**Work item**
The pictures in the data below are to be omitted; all else must be duplicated exactly.

Exercise data: Begin

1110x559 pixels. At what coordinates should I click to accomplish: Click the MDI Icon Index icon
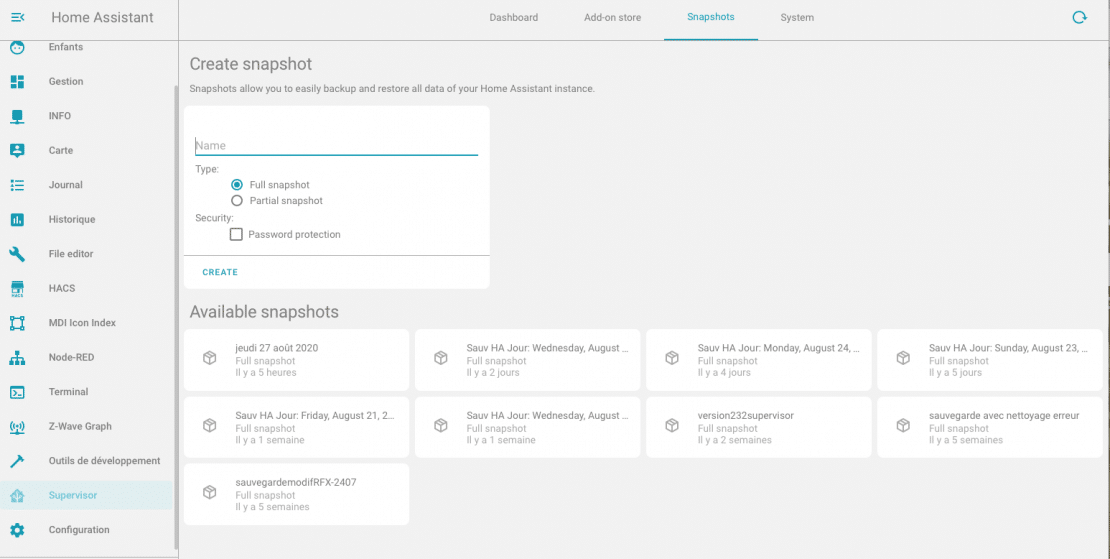(x=17, y=323)
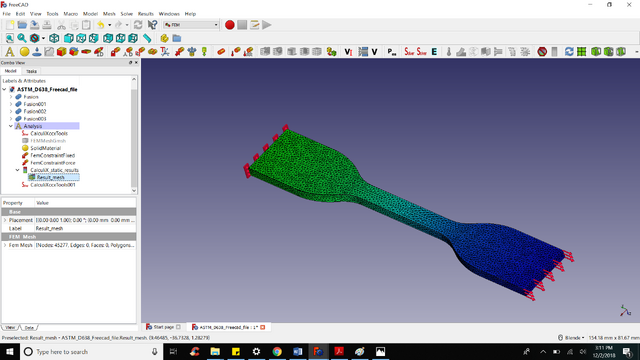Open the Start page document tab
640x360 pixels.
164,327
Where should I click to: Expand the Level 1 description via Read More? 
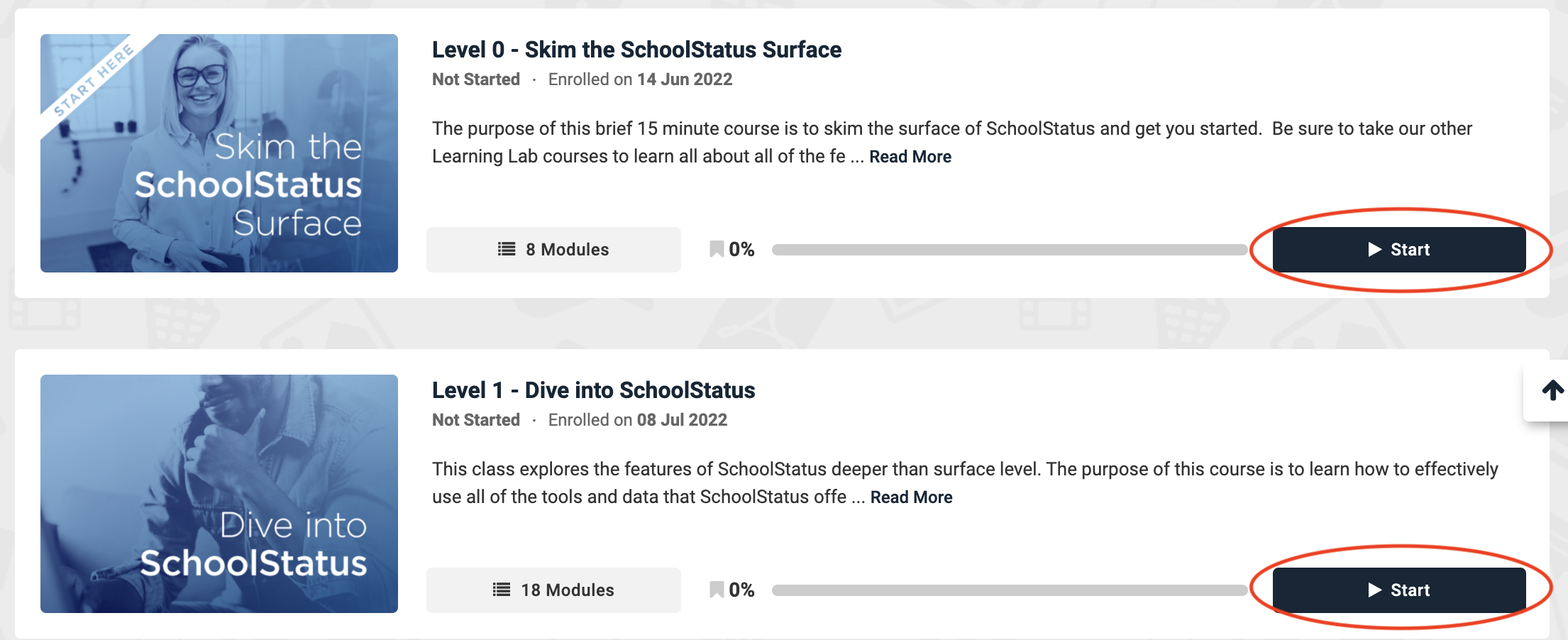911,497
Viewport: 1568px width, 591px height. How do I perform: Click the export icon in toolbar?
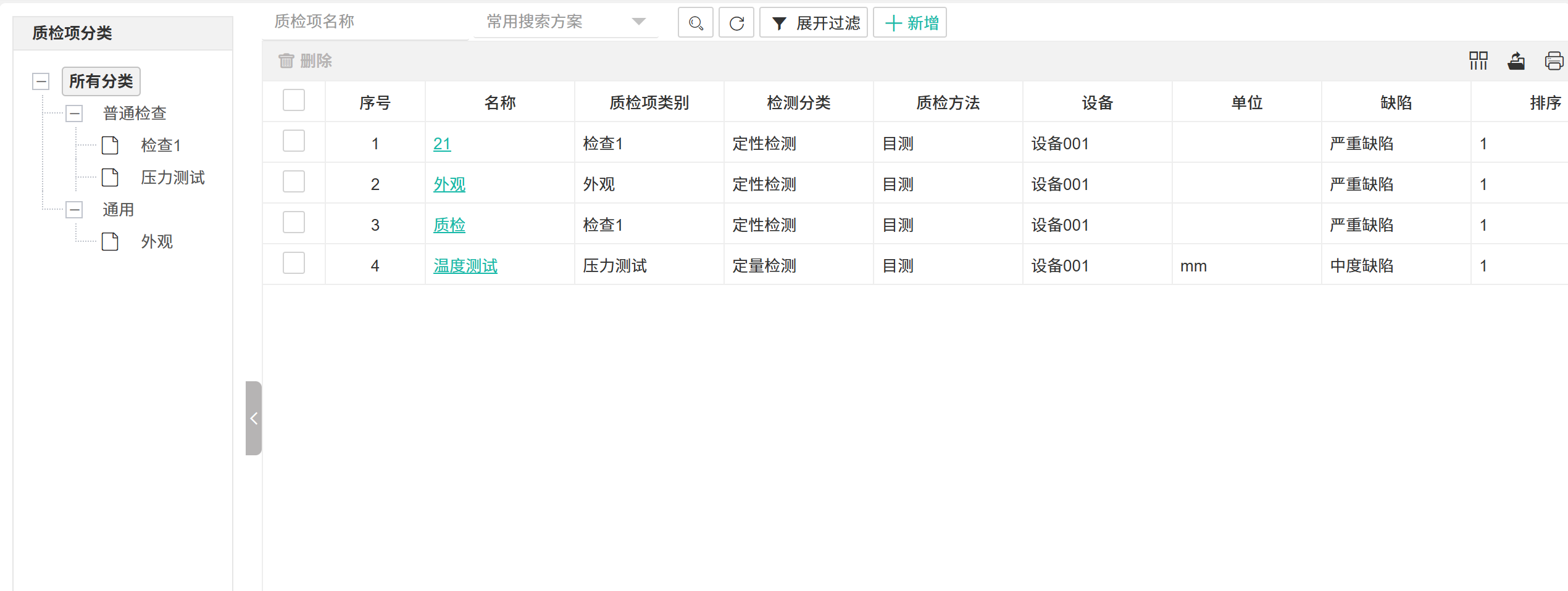(x=1516, y=60)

Exercise data: End

**Task solution**
1110x559 pixels. At what coordinates should I click to accomplish: Click the MDI Icon Index icon
(x=17, y=323)
Open the Start page document tab
640x360 pixels.
164,327
Where should I click to: Expand the Level 1 description via Read More? 
911,497
Viewport: 1568px width, 591px height. How do I perform: Click the export icon in toolbar?
(x=1516, y=60)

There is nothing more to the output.